AHB (Advanced High-performance Bus) is pipelined with burst support. Address is presented one cycle before data. Used for mid-tier peripherals: DMA controllers, USB, internal SRAM, Ethernet MACs. AHB-Lite (single master) is the standard form used in Cortex-M-based systems.

AXI4 (Advanced eXtensible Interface 4) is the highest-performance AMBA bus. Separate read/write address and data channels support out-of-order transactions and up to 256-beat bursts. Used for high-bandwidth masters: CPU cores, GPU, DRAM controllers, DMA engines. AXI4-Lite (no bursts) and AXI4-Stream (no addressing) are simplified variants.

  • Rule of thumb: AXI for processors and high-BW masters; AHB for mid-BW SoC subsystems; APB for peripheral registers needing under 1 MB/s.
  • Standard ARM bridges (AXI-to-AHB, AHB-to-APB) connect the protocol layers.

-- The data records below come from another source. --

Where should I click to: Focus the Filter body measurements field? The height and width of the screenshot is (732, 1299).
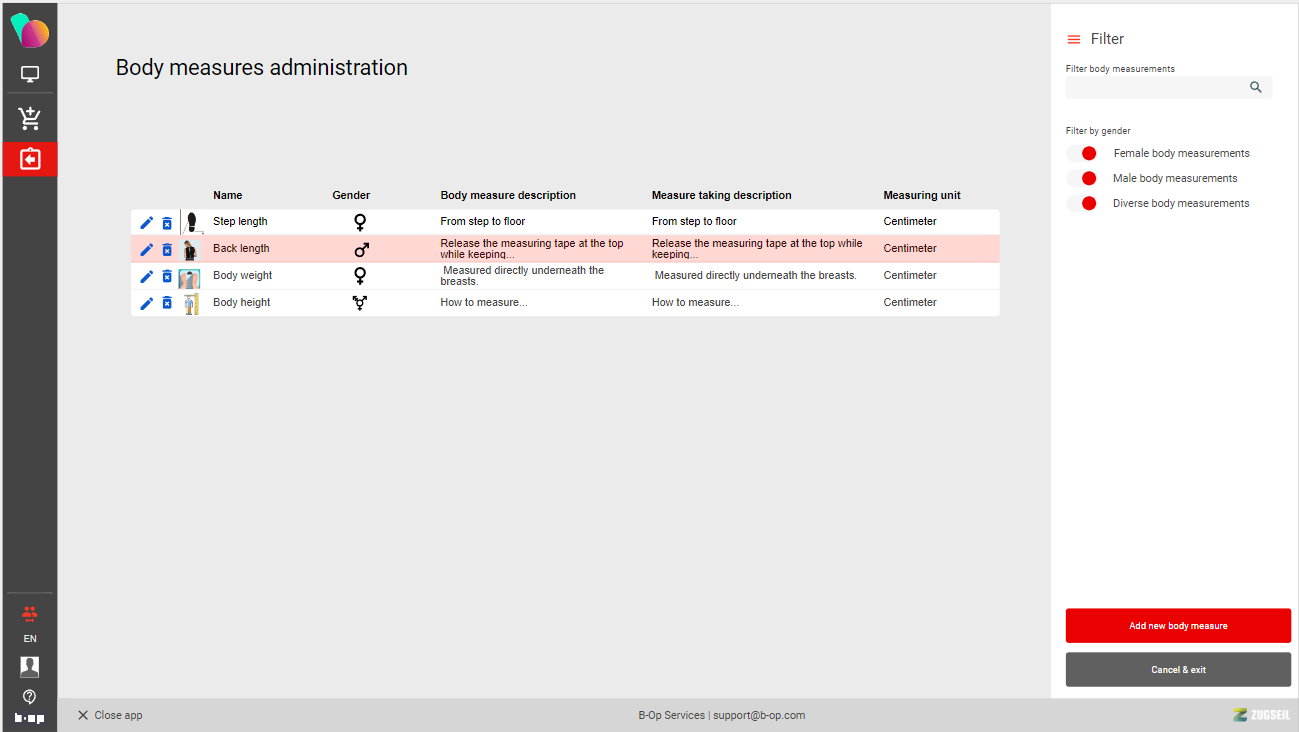[x=1155, y=88]
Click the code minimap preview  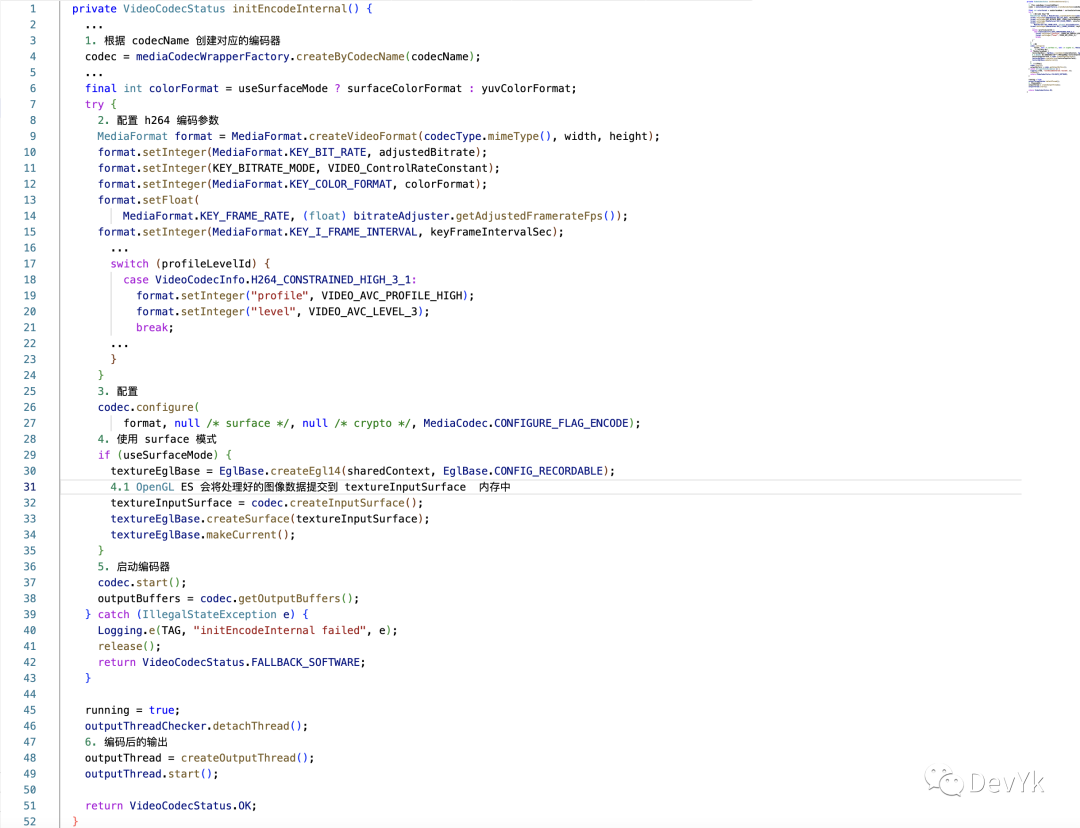[1051, 48]
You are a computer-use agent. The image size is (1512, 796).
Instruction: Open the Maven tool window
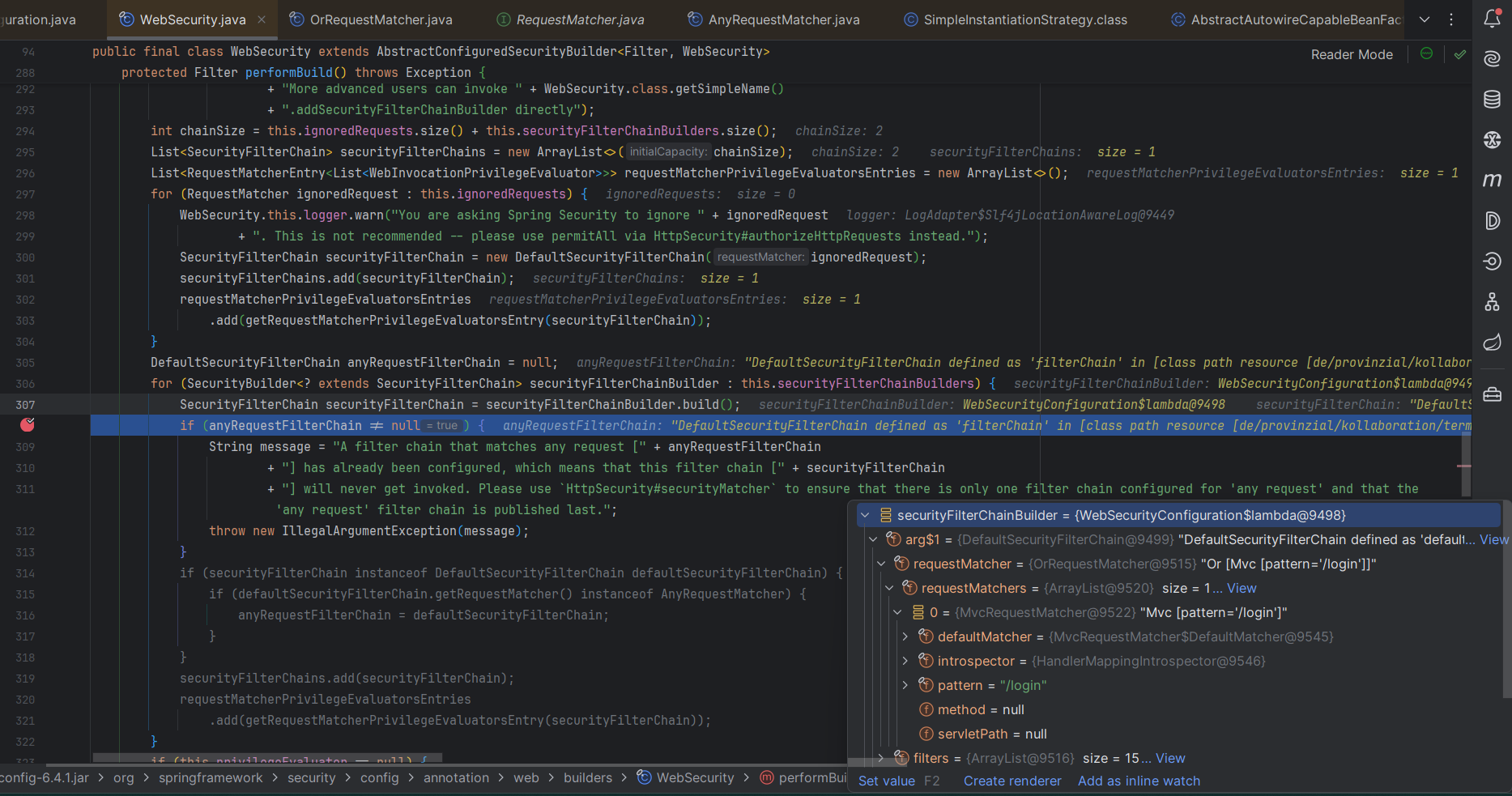pos(1492,181)
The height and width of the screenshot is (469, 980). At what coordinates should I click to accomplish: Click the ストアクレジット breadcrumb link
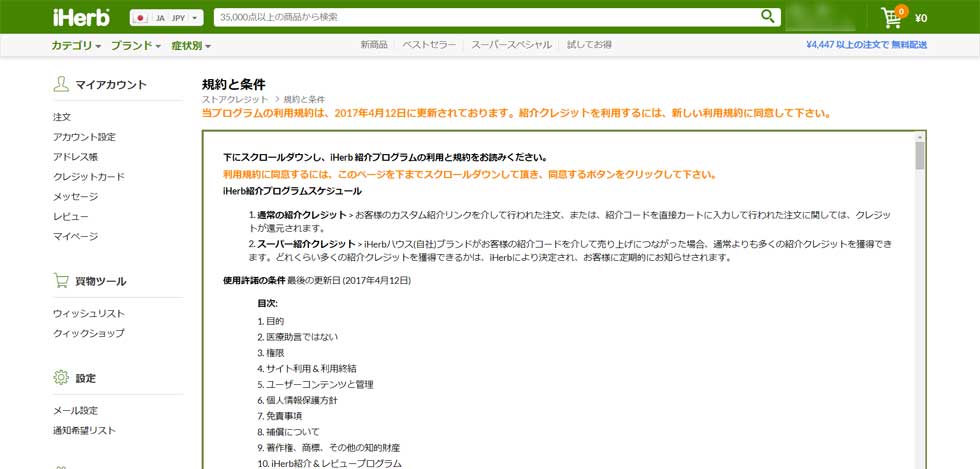234,99
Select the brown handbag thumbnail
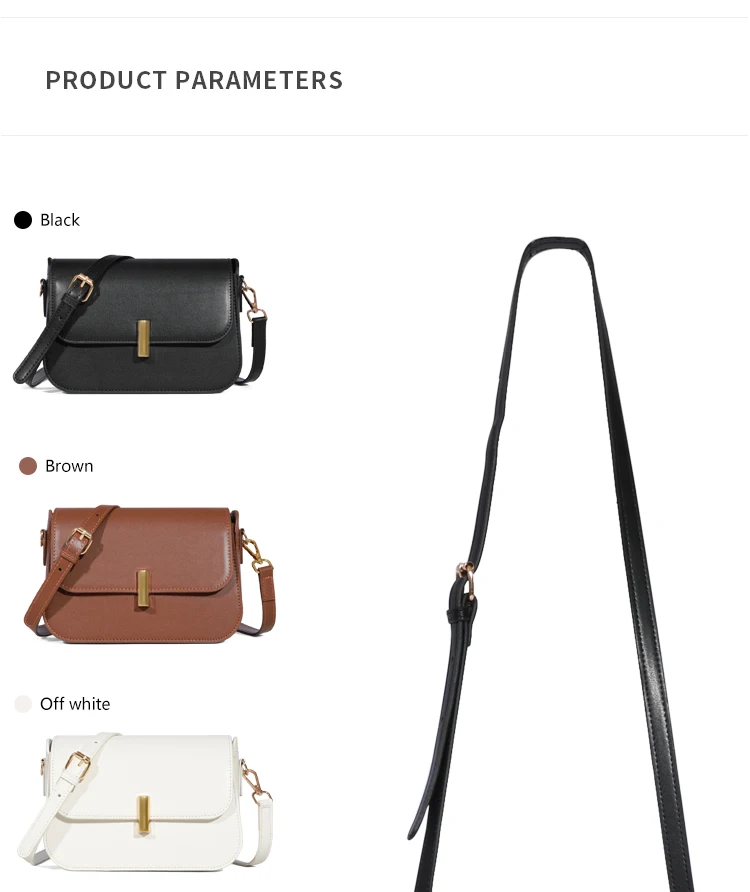The image size is (750, 892). [x=149, y=573]
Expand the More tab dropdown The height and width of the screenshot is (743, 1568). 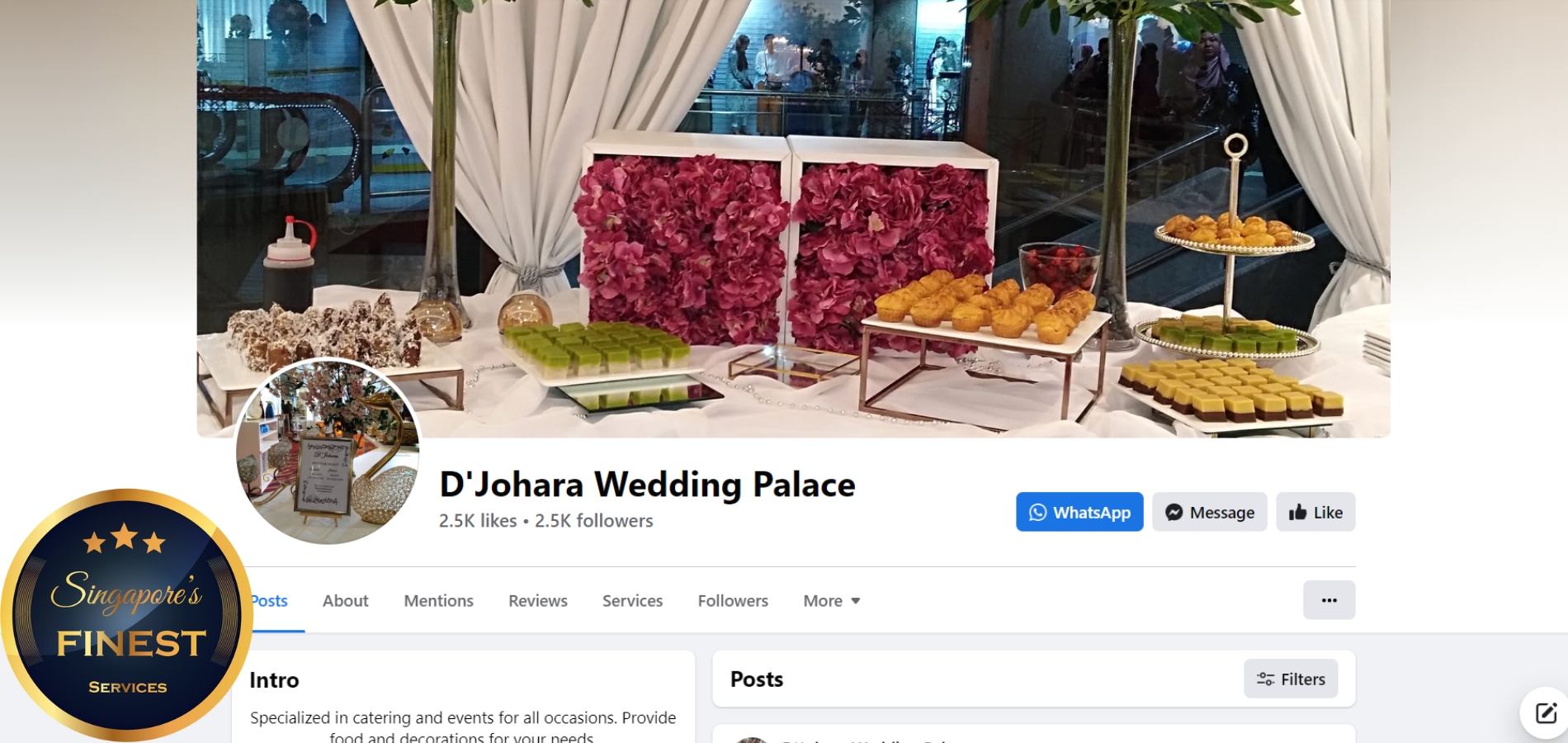point(832,601)
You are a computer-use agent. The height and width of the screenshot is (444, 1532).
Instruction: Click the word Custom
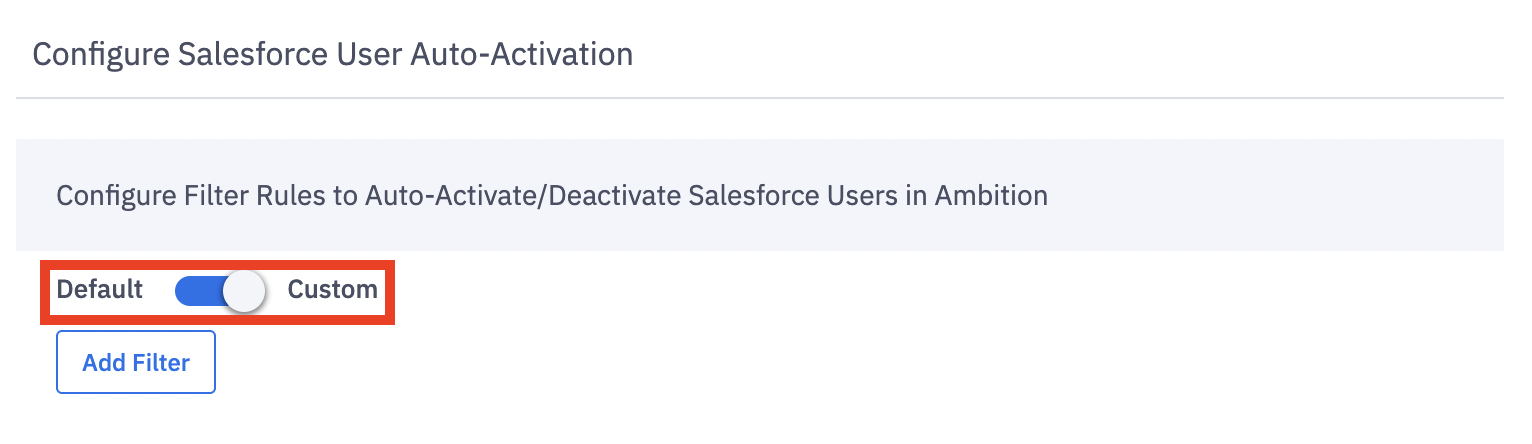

A typical SoC has one AXI fabric at the center, with AHB and APB subtrees hanging off it.
ARM interview context: If asked to design an SoC interconnect, always answer with AXI at the core, AHB for mid-tier, APB for peripherals — this mirrors the CoreLink NIC-400 / NIC-450 architecture ARM ships as interconnect IP.
02
Medium Protocols
Explain the AXI4 five-channel handshake. What enables outstanding transactions and how is per-ID ordering maintained?

AXI4 has five independent channels, each with its own VALID/READY handshake:

  • AW (Write Address): Master presents AWADDR, AWID, AWLEN, AWSIZE, AWBURST. Handshake completes when both AWVALID and AWREADY are high.
  • W (Write Data): Master sends data beats with WDATA, WSTRB, WLAST. Independent of AW — data can be issued before or after the address.
  • B (Write Response): Slave returns BRESP and BID after accepting all write data. Master asserts BREADY.
  • AR (Read Address): Master presents ARADDR, ARID, ARLEN. Slave asserts ARREADY.
  • R (Read Data): Slave returns RDATA, RRESP, RLAST, RID. Master asserts RREADY.

Outstanding transactions: Because address and data channels are decoupled, a master can issue multiple addresses before receiving responses. The ARID/AWID tags identify which response belongs to which transaction. An interconnect can have N simultaneous in-flight transactions (N = ID space depth).

Ordering rule: Transactions with the same ID must complete in order. Transactions with different IDs can complete out of order, allowing the interconnect to service faster-responding slaves first without corrupting per-source ordering.

Common mistake: Confusing AXI4 (full, 256-beat bursts, ID-based ordering) with AXI4-Lite (no bursts, single beat, no interleaving) and AXI4-Stream (unidirectional, no addressing). ARM uses all three variants in different IP blocks.
03
Hard Protocols
What is AMBA ACE? How does it extend AXI4 to maintain cache coherency across Cortex-A cores?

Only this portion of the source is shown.